Speaking of the money, Wall will still take up a considerable chunk of the salary cap despite not playing. He is set to earn 35 percent of the cap next season, which right now is projected at about $37.8 million. Though that could technically fluctuate based on the final cap number, the percentage is what matters. The Wizards will basically have to build a roster with only 65 percent of the cap at their disposal.

There is an argument that Wall's injury is one of the biggest roster-building obstacles in NBA history. Supermax contracts, ones that allow players to make a contract that begins at 35 percent of the salary cap, are a new concept. And no one else has suffered such a serious injury while getting paid that type of money. 

It may not be quite what the Brooklyn Nets overcame in the fallout of their infamous trade with the Boston Celtics, the one that resulted in a net loss of three first round picks. But it's a bad situation, one that will require some creativity from whomever is tasked with pulling the Wizards out of it.

The long-term ramifications will depend on how Wall plays when he returns, but the short-term effect will clearly be felt. First, the Wizards have to have an insurance policy at point guard and a good one if they hope to compete for the playoffs. Maybe that is as simple as re-signing Tomas Satoransky, but regardless they have to shore up that position, knowing Wall's status.
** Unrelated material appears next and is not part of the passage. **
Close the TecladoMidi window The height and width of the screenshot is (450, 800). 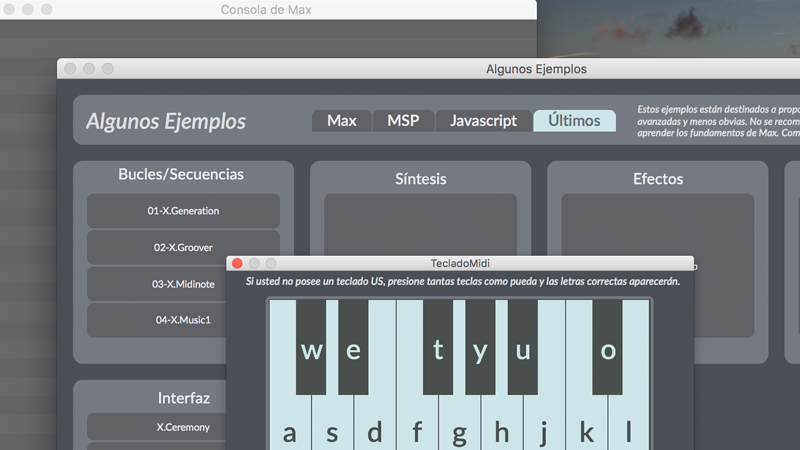(x=237, y=263)
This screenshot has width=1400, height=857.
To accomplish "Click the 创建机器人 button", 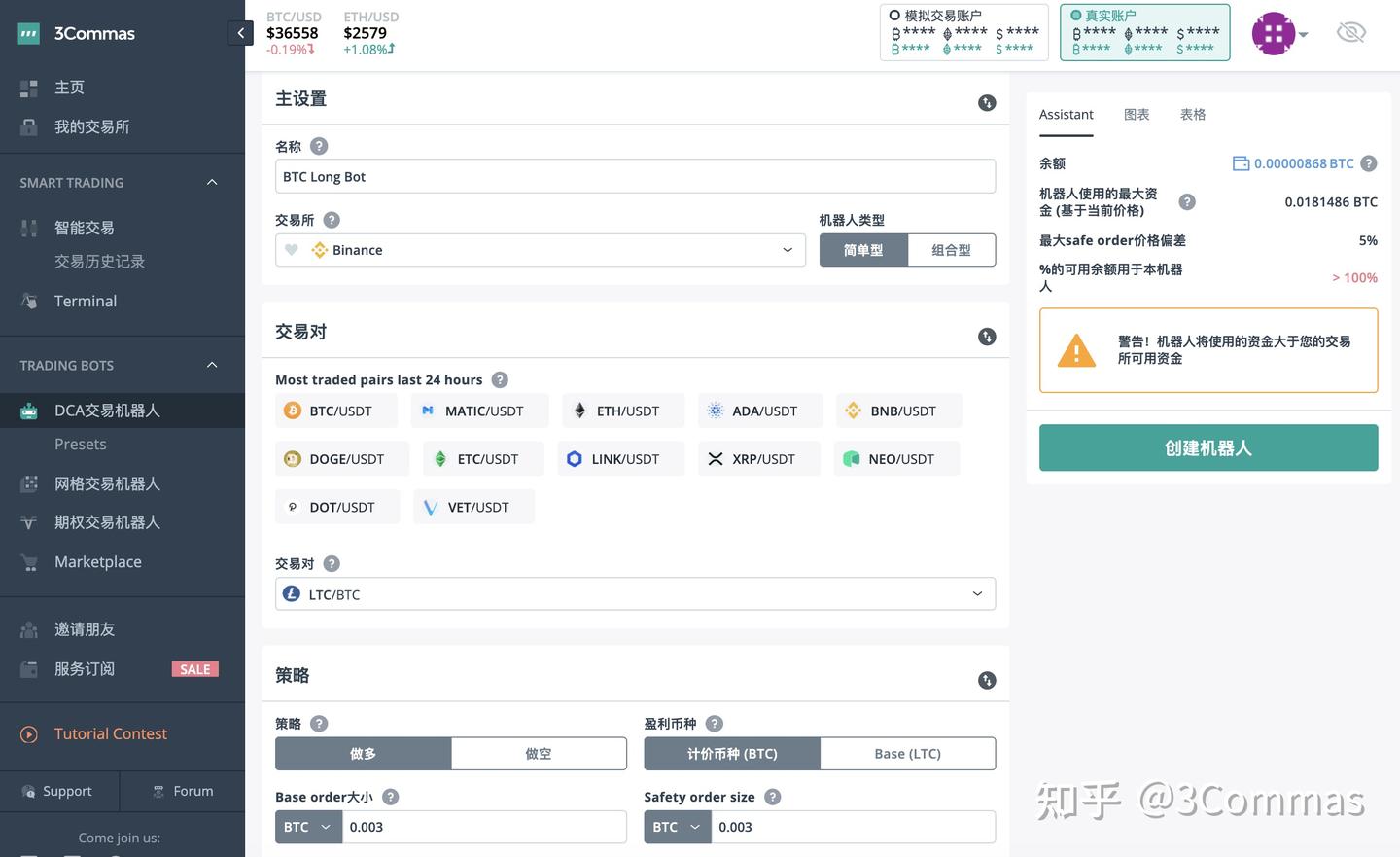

Second, the Wizards need to find bargains to fill out the rest of their roster. They will have to find some cheap players simply to reach the 13-player minimum with Bradley Beal's max deal also on the books. Beal will earn roughly $27.1 million next season.

The biggest question as it pertains to Wall may deal with the NBA Draft on June 20. What if the Wizards get some luck in the May 14 draft lottery, but not enough to get the No. 1 pick (i.e. Zion Williamson), and Ja Morant is the best player on the board? Morant, of course, is the Murray State superstar who lit up the NCAA Tournament in March.
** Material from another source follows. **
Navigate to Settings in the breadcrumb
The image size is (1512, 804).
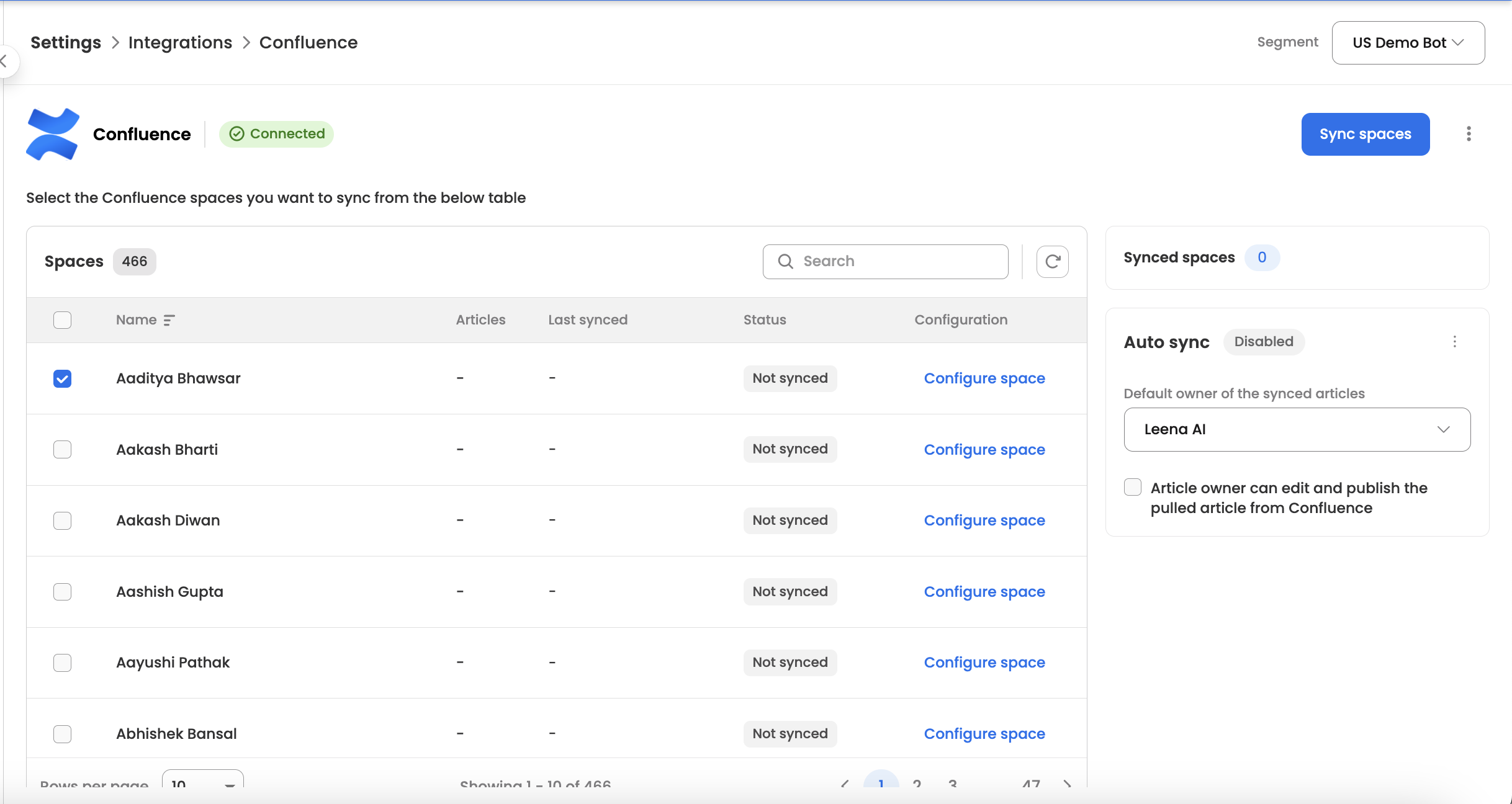66,43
Morant is dynamic and has serious star potential, and he plays point guard. Wall was already asked about the potential of the Wizards drafting a point guard with a high pick. He said he would be fine with it, but that when he returns that draft pick can "be a great back-up" to him.

If the Wizards picked Morant, or even Coby White of North Carolina, it would arguably be the smart move to make. They need to select the best player available, no matter the position. 

But if they do take a point guard, that will present a unique dynamic to their locker room, especially if that player turns into a star. What if Morant comes in and lights it up as a rookie? How will Wall deal with that? And could you then put Morant on the bench when Wall returns, as Wall suggests they would?

Those are hypothetical scenarios that can be addressed if they actually enter the equation this summer and beyond. But there is no question that, even as Wall is sidelined with an injury, his presence will loom over the Wizards in many ways.